▸ Task instructions: Can you repeat every one of the rows below word for word, leaving the pictures out of your answer?

▸ Data entries:
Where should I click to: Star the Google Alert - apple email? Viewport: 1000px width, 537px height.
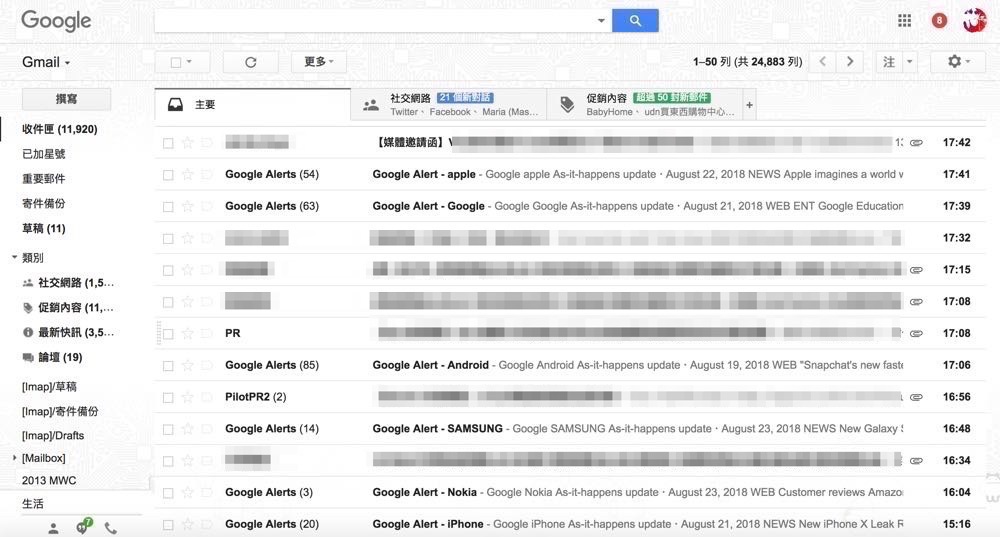tap(187, 174)
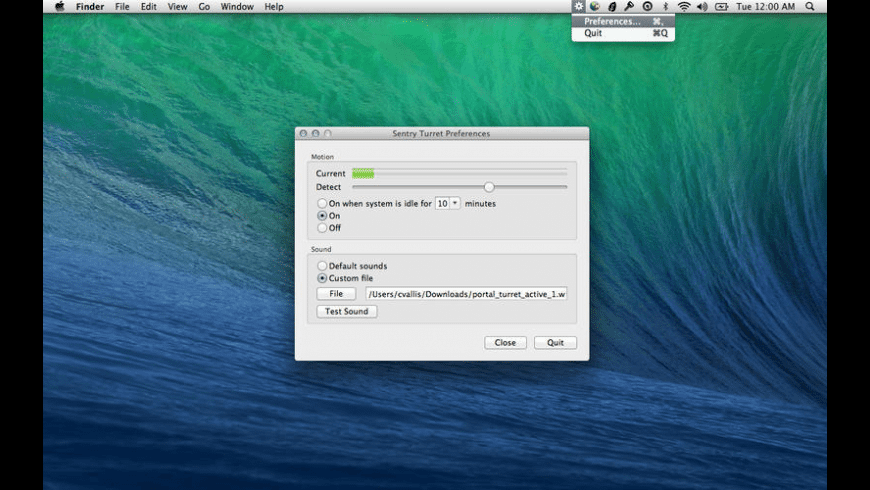Image resolution: width=870 pixels, height=490 pixels.
Task: Open the Wi-Fi status icon
Action: (684, 7)
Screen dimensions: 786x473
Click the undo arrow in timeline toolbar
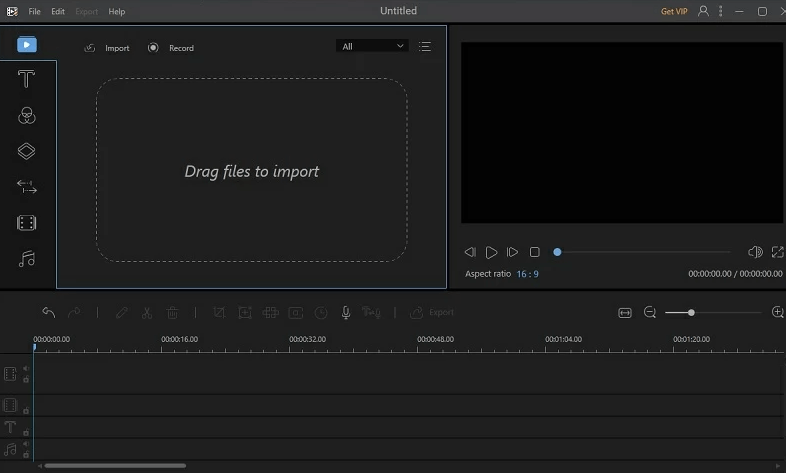point(49,313)
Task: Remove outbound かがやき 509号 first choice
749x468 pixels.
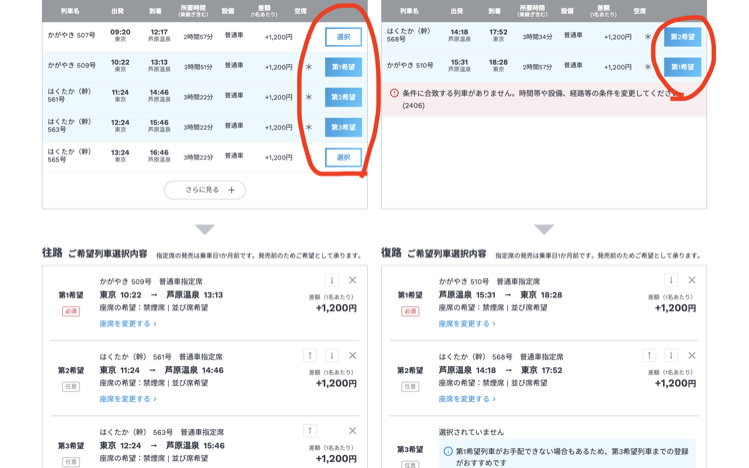Action: (x=352, y=281)
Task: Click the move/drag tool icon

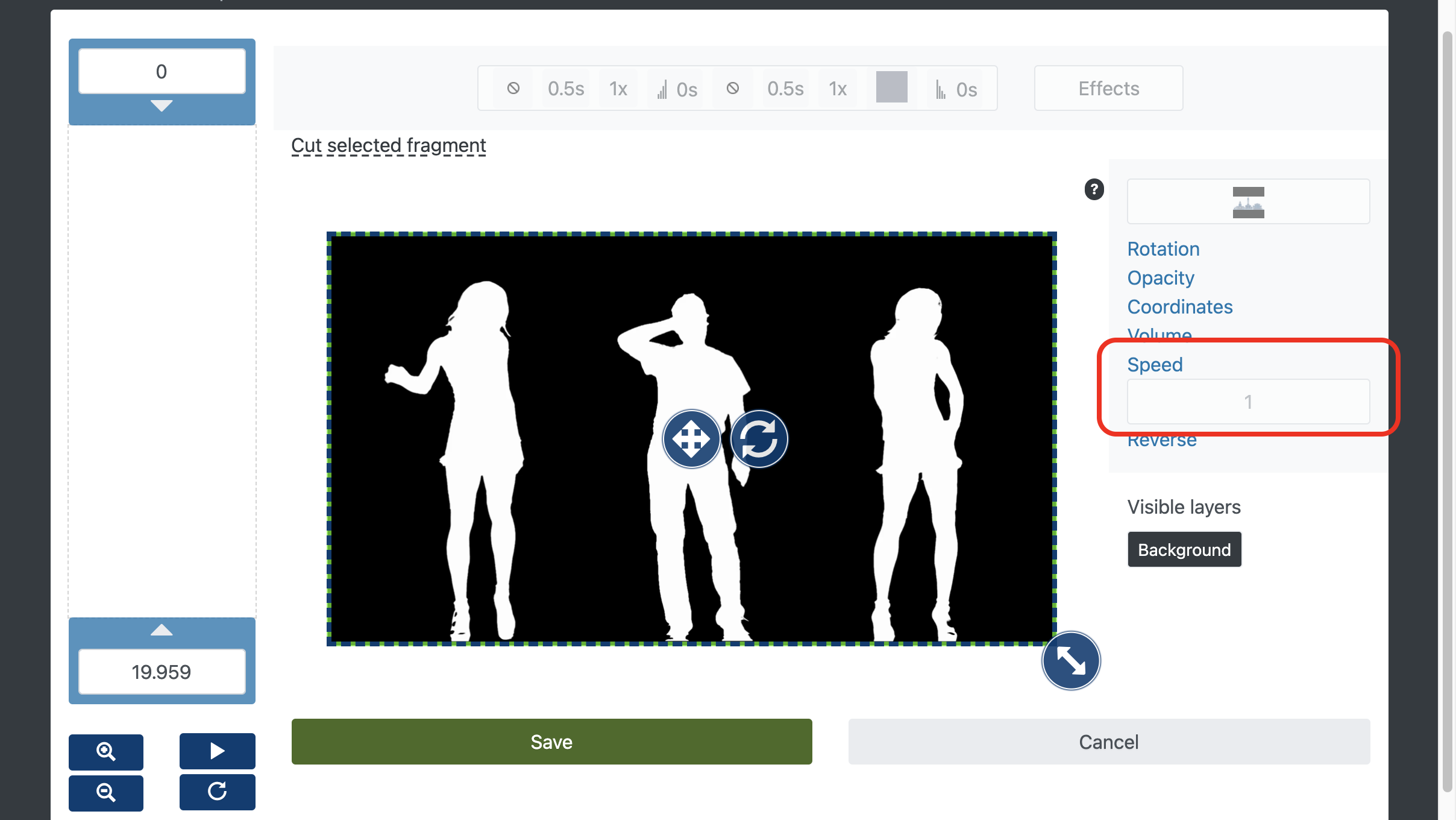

▸ Result:
Where should I click to: Star the Google Alert - apple email? Viewport: 1000px width, 537px height.
tap(187, 174)
Image resolution: width=870 pixels, height=490 pixels.
Task: Open the Wi-Fi status icon
Action: (684, 7)
Screen dimensions: 786x473
Click the undo arrow in timeline toolbar
point(49,313)
Task: Remove outbound かがやき 509号 first choice
749x468 pixels.
Action: (x=352, y=281)
Task: Click the move/drag tool icon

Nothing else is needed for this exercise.